A discussão sobre a redução da dependência chinesa costuma ser conduzida com uma simplicidade que a própria logística não permite a desglobalização. Trocar um fornecedor, deslocar uma linha de produção ou estabelecer uma nova planta industrial pode representar uma decisão empresarial perfeitamente administrável quando observada isoladamente. Reconstruir uma cadeia de suprimentos, entretanto, é um exercício de outra magnitude, especialmente quando se considera a dimensão e a complexidade da estrutura que foi construída ao longo de décadas em torno da China.
Recentemente, estive em uma conversa com um grande exportador, e uma das questões que emergiram daquele diálogo reforçou uma percepção que considero fundamental para compreender o atual movimento de reorganização das cadeias globais: não estamos falando simplesmente da transferência de fábricas de um território para outro, mas da necessidade de reproduzir, em diferentes geografias, uma intrincada arquitetura formada por fornecedores, infraestrutura portuária, corredores ferroviários, capacidade energética, tecnologia, mão de obra especializada, armazenagem, transporte marítimo e distribuição.

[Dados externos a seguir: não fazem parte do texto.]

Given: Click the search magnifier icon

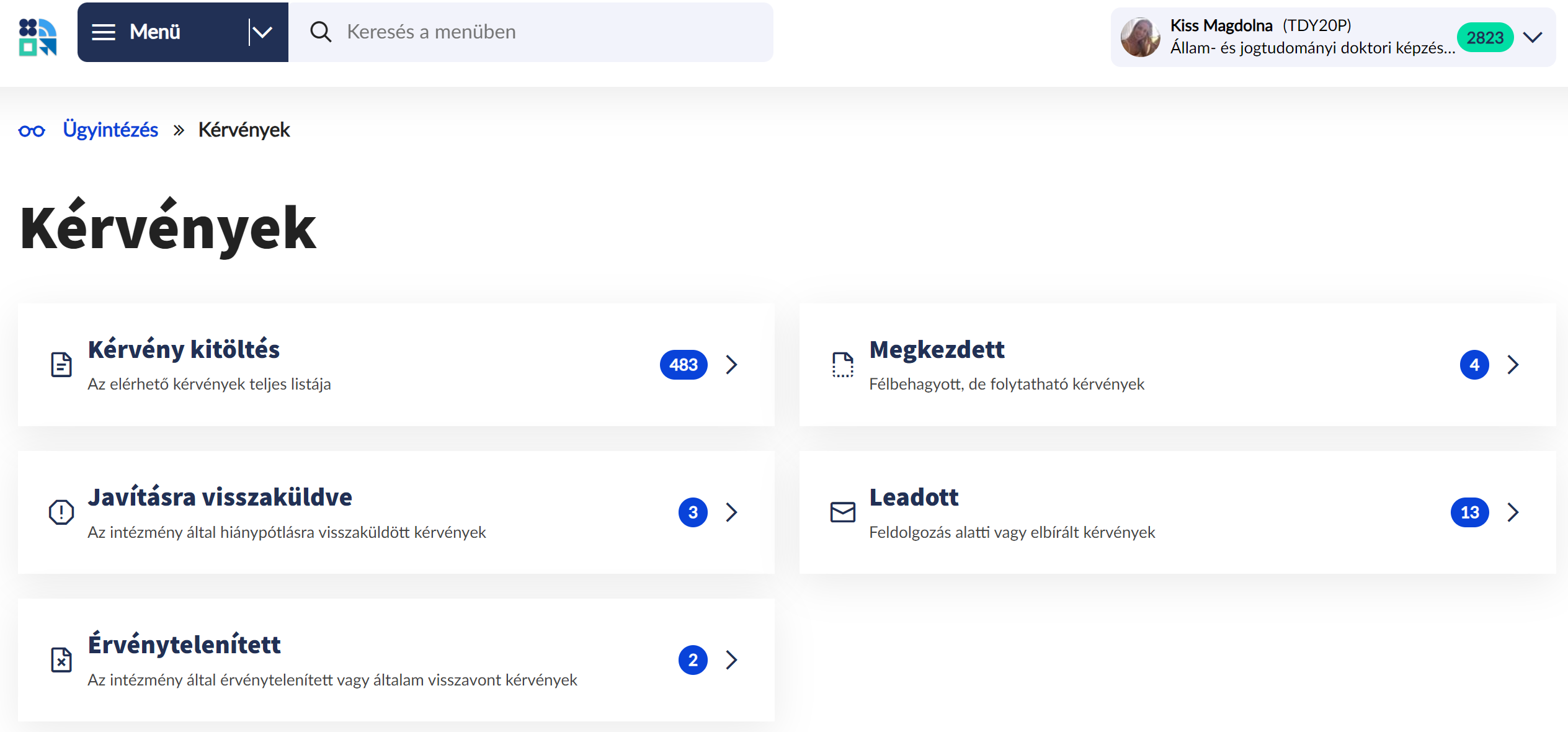Looking at the screenshot, I should pyautogui.click(x=321, y=32).
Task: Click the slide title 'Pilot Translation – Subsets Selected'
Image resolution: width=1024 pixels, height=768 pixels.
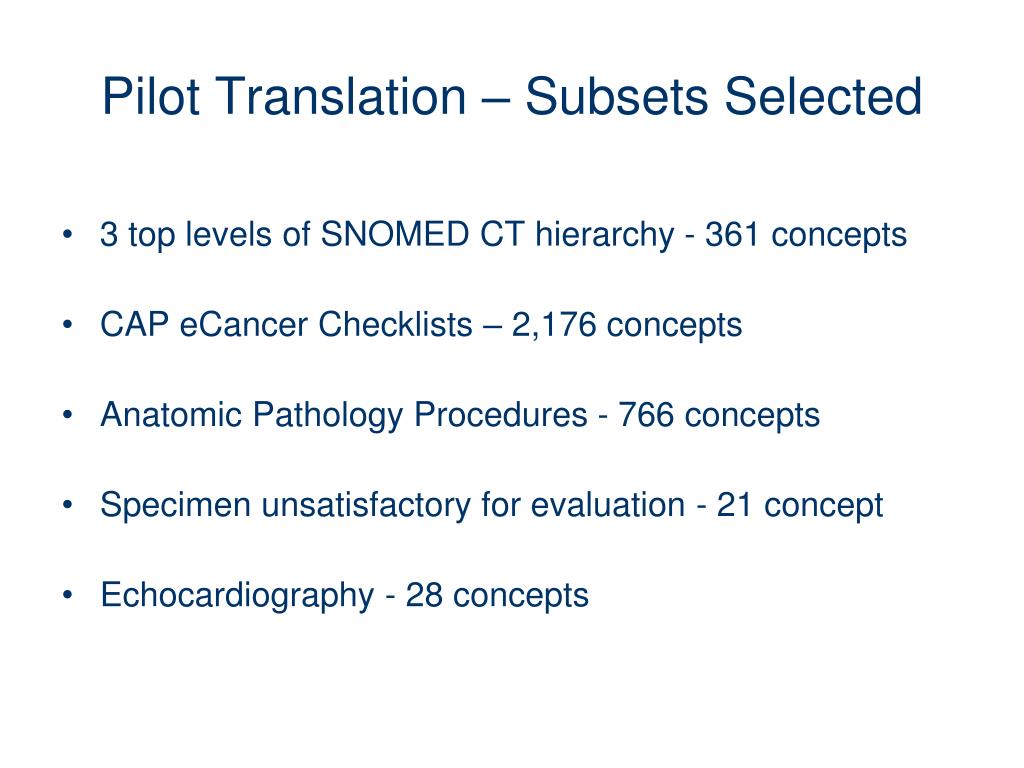Action: (x=512, y=97)
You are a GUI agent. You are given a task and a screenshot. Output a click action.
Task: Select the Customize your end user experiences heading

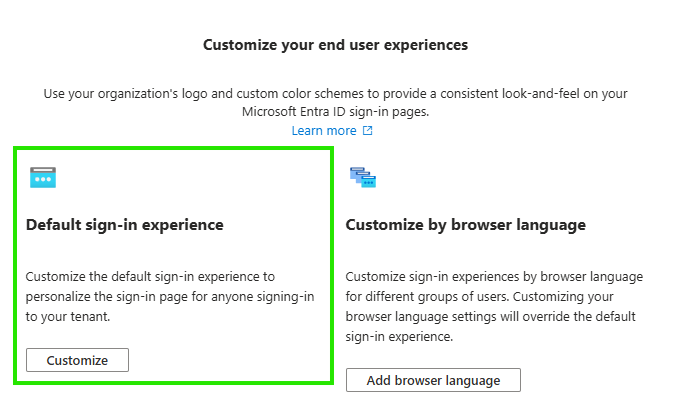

Cada um desses elementos possui uma função específica, mas é justamente a articulação entre eles que confere eficiência e competitividade à cadeia.
Estratégia China +1
É nesse ponto que a discussão sobre a chamada desglobalização começa a adquirir contornos mais complexos. Há uma evidente movimentação de empresas e governos no sentido de diversificar fornecedores, regionalizar determinadas operações e reduzir a exposição a riscos concentrados em um único mercado. A estratégia conhecida como China + 1, por exemplo, traduz justamente essa tentativa de construir alternativas sem necessariamente abandonar completamente a estrutura existente. Diversificar, contudo, não significa substituir.
A China não construiu sua relevância logística e industrial de um dia para o outro. O que existe atualmente é resultado de décadas de investimentos coordenados em infraestrutura, capacidade produtiva, tecnologia e formação de uma extensa rede de fornecedores. Portos de grande escala, conexões ferroviárias, infraestrutura rodoviária, capacidade energética, parques industriais e uma cadeia de fornecedores altamente integrada constituem uma engrenagem cuja complexidade não pode simplesmente ser deslocada para outro ponto do mapa por força de uma decisão política ou empresarial.
E há uma variável que frequentemente fica fora do debate: o tempo. Não existe apenas um custo financeiro associado à reconstrução de uma cadeia de suprimentos. Existe também o custo do tempo necessário para formar fornecedores, desenvolver infraestrutura, capacitar mão de obra, ampliar capacidade energética, estabelecer novas rotas e alcançar níveis de eficiência semelhantes aos que foram construídos ao longo de décadas. É justamente essa dimensão temporal que torna a substituição de determinadas estruturas muito mais complexa do que os discursos sobre desglobalização costumam sugerir.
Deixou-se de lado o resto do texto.